The overall in-hospital mortality was 23.6%, increasing to 35.4% at 12 months with no significant difference related to use of rifampin, with the exception of hospital length of stay, which was nine days longer among rifampin recipients. Relapse occurred in 6/101 (5.9%) rifampin recipients and 7/79 (8.5%; P = 0.65) of those who did not receive rifampin. None of the six relapse isolates associated with rifampin therapy were resistant to this rifamycin. Only three factors were independently and significantly associated with greater 12-month mortality: cerebral emboli, definite endocarditis by Duke criteria, and MRSA infection.
COMMENTARY
Guidelines of both the American Heart Association and the European Society for Cardiology recommend that staphylococcal PVE be treated with a triple antibiotic combination. They each recommend intravenous (IV) cefazolin or an antistaphylococcal penicillin for methicillin-susceptible infections or either a glycopeptide or daptomycin for those caused by methicillin-resistant organisms, either combined with IV gentamicin for the first two weeks with rifampin for the entire six-week duration of therapy — and state that these are Class I recommendations. This three-drug recommendation may have arisen originally from a report of small numbers of patients with methicillin-resistant CoNS PVE, with most of the patients having undergone valve replacement and, thus, making the results uninterpretable — as I indicated in a review a dozen years ago.2 Furthermore, my interpretation of the use of gentamicin for these infections is that it clearly adds toxicity in the absence of demonstrated clinical benefit. This is consistent with a report by the Spanish Collaboration on Endocarditis.3
Le Bot and colleagues, reviewing the most recent literature regarding the use of rifampin, together with their own experience, reach a similar conclusion, as do Galar et al.1 Remember — “primum non nocere” — drop the rifampin and gentamicin.
REFERENCES
- Galar A, Weil AA, Dudzinski DM, et al. Methicillin-resistant Staphylococcus aureus prosthetic valve endocarditis: Pathophysiology, epidemiology, clinical presentation, diagnosis, and management. Clin Microbiol Rev 2019;32:e00041-18.

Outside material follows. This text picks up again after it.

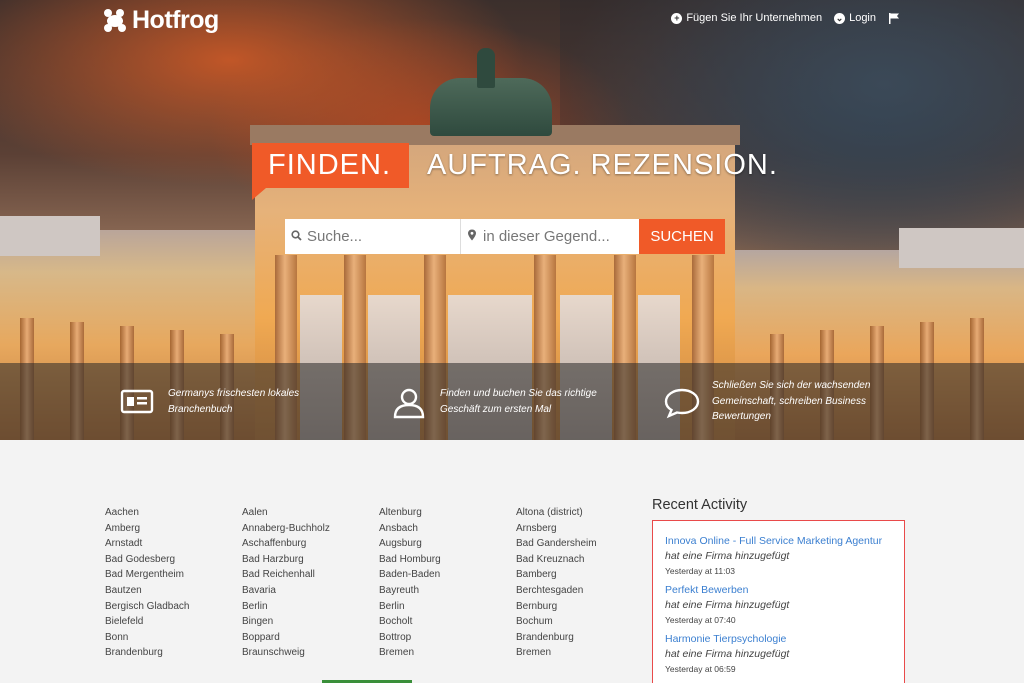  What do you see at coordinates (556, 591) in the screenshot?
I see `city-link: Berchtesgaden` at bounding box center [556, 591].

- Deresinski S. Vancomycin in combination with other antibiotics for the treatment of serious methicillin-resistant Staphylococcus aureus infections. Clin Infect Dis 2009;49:1072-1079.
- Ramos-Martínez A, Muñoz Serrano A, de Alarcón González A, et al; Spanish Collaboration on Endocarditis – Grupo de Apoyo al Manejo de la Endocarditis Infecciosa en España (GAMES). Gentamicin may have no effect on mortality of staphylococcal prosthetic valve endocarditis. J Infect Chemother 2018;24:555-562.